Por Vicente Matta.

Leer el diario robado en la cama luego del almuerzo y la caña. Ayer fue Queens of the Stone Age. Suena el teléfono: El cambio de horario. Mierda. A correr a la micro. Atrasado. Dónde quedaba el Teatro Municipal, recuérdalo. Correr por las calles. Atravesar las puertas, cortar el ticket 10 minutos ya comenzada la función. A mi asiento escoltado por una gentil dama de uniforme rojo y a sentarme, sin hacer el menor ruido, y ahí, Philip Glass, frente al piano de cola ahora suyo, bajo el spotlight fílmico. Calma. Ya estoy dentro.
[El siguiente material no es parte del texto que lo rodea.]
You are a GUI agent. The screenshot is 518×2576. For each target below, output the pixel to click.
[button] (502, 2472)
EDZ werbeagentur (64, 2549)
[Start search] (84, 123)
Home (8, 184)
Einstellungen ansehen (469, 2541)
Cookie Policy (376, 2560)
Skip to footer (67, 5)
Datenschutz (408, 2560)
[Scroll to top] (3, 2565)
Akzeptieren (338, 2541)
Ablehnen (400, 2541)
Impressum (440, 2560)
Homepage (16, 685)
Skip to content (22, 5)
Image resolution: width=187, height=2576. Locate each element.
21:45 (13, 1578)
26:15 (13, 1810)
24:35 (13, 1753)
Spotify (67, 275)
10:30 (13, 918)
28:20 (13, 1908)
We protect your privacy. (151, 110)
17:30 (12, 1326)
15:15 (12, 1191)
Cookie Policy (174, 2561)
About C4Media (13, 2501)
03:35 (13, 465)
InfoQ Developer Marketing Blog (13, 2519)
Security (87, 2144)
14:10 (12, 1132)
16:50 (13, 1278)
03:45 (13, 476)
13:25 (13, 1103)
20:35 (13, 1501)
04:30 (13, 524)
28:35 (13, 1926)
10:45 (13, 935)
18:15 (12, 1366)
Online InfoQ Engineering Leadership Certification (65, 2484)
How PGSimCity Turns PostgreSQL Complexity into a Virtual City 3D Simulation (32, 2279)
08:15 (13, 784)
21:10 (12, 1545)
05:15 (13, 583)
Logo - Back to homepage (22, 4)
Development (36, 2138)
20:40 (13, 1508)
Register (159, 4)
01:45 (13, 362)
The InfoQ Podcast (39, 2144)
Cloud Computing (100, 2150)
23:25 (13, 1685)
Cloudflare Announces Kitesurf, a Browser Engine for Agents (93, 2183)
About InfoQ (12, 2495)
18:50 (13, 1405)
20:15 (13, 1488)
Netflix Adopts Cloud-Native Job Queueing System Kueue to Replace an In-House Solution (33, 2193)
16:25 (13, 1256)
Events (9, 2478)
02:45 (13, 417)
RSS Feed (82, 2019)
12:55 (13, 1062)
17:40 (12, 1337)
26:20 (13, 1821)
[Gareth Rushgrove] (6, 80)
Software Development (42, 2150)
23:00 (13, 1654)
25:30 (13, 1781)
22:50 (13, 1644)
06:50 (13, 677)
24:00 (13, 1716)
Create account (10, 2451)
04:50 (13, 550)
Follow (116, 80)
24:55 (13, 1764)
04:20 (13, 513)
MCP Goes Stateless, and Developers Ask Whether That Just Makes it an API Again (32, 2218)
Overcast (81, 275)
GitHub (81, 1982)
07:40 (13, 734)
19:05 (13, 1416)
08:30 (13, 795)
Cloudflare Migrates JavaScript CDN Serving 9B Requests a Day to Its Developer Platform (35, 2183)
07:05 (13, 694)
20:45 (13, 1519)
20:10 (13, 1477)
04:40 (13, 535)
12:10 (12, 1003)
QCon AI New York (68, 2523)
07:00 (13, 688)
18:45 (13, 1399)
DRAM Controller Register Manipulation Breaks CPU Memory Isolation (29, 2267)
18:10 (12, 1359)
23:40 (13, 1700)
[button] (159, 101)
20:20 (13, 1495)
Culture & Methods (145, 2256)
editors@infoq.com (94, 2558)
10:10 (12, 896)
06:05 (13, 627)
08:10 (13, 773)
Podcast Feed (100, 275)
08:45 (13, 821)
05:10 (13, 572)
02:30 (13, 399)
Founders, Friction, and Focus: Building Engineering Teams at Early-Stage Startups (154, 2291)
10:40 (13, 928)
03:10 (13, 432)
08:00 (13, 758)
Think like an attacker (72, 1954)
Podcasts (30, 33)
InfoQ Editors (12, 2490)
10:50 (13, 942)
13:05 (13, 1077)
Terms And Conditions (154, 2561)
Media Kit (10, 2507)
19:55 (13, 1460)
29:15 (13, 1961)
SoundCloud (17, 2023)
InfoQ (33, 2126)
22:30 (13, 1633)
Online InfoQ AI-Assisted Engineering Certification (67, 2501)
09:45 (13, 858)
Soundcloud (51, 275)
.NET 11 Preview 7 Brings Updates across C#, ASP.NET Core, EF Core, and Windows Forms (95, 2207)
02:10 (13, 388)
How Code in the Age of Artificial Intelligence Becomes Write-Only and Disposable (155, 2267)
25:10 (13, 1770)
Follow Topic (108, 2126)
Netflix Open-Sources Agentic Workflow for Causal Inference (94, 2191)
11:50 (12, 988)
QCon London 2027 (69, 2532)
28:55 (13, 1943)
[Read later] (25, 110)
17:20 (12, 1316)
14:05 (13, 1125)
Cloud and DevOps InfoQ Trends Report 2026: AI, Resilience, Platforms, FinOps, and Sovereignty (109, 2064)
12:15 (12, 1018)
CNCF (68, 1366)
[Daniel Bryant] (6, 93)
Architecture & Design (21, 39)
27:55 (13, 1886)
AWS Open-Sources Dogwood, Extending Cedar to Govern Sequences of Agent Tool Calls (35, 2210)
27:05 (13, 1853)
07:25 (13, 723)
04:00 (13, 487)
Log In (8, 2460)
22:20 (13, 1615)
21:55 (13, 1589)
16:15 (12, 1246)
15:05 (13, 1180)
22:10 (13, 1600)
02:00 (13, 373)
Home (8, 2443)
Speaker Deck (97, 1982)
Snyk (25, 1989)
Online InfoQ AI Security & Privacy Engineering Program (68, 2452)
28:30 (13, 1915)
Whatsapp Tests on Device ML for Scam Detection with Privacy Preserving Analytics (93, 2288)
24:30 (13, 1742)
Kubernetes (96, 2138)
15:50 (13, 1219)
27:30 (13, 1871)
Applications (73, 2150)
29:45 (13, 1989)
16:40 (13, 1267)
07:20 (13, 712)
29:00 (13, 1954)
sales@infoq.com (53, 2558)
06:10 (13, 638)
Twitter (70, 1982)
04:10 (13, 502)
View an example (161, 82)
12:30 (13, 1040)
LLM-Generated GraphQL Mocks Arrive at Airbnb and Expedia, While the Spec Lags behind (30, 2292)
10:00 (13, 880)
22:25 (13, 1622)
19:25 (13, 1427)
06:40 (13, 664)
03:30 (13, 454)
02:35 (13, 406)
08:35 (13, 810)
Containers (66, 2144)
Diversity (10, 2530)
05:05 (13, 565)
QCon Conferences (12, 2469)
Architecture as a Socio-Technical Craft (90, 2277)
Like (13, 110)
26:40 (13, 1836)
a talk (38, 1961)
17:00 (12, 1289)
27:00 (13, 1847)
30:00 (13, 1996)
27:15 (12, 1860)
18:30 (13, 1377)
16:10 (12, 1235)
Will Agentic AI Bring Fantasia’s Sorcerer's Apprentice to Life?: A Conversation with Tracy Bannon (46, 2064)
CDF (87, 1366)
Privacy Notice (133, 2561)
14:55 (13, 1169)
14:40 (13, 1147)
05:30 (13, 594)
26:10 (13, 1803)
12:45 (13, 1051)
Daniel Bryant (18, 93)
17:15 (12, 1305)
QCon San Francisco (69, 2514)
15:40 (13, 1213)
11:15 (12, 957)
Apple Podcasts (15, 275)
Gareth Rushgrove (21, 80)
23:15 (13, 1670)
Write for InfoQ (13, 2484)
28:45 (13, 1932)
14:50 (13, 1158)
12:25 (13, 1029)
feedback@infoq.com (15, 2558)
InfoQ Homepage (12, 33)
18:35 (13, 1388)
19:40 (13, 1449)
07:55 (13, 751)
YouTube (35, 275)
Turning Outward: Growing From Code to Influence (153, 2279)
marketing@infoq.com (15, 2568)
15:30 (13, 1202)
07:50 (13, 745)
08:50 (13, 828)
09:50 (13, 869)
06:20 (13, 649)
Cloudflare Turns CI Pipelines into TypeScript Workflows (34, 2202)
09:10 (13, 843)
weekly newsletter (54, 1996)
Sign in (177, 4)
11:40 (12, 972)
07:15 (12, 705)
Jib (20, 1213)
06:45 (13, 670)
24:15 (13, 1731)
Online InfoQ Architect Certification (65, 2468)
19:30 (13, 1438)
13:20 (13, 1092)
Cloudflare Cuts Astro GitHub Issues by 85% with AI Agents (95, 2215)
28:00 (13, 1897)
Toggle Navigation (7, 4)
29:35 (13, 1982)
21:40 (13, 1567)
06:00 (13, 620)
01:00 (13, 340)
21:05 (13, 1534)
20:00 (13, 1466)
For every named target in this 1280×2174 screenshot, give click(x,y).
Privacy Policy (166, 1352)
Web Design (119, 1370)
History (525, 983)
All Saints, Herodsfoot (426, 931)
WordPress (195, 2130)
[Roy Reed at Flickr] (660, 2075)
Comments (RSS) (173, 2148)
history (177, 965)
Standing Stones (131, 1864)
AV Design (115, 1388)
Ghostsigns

Intimidad. Cercanía. Emoción. El maestro retraía incesantes oleadas de melodías componiendo imágenes que sólo crecían para hacerse más fuertes, más intensas. Nosotros sentados como si estuviésemos espiándolo por alguna ventana hacia su estudio, hacia su intimidad, conmovidos por su fuerza, mirándolo crear, abstraído y último. Completo. Escuchando absortos en un implacable silencio, todos dentro de la boca del lobo. La distancia entre el compositor y el público se reducía a una velocidad increíble. Osmosis. El privilegio de escuchar al creador de composiciones tan conmovedoras como poderosas en su voluntad, fue una ilusión cumplida para los que conocemos su obra. La incontrolable energía inundaba el lugar y las lágrimas involuntarias de los presentes acusaban el compromiso y la empatía. Un despliegue de música docta en su plano más contemporáneo y febril fue Philip Glass esa noche: el retrato hacia una dulce angustia sentida por la imagen de lo que se ha perdido y que sigue estando ahí aún, latiendo.

Los que decidimos entrar en ese espacio total, todos quienes tuvimos la suerte de atravesar esta experiencia junto a la de Queens of the Stone Age, junto a la de Rage – en un fin de semana demencial-, no notamos la diferencia ni en intensidad, ni en nivel de pasión, ni en relación a la fuerza vital emitida al evaluar el poder de estas composiciones en vivo. Pero debo dejar algo en claro: los que fuimos a Philip Glass, a diferencia del resto, salimos distintos.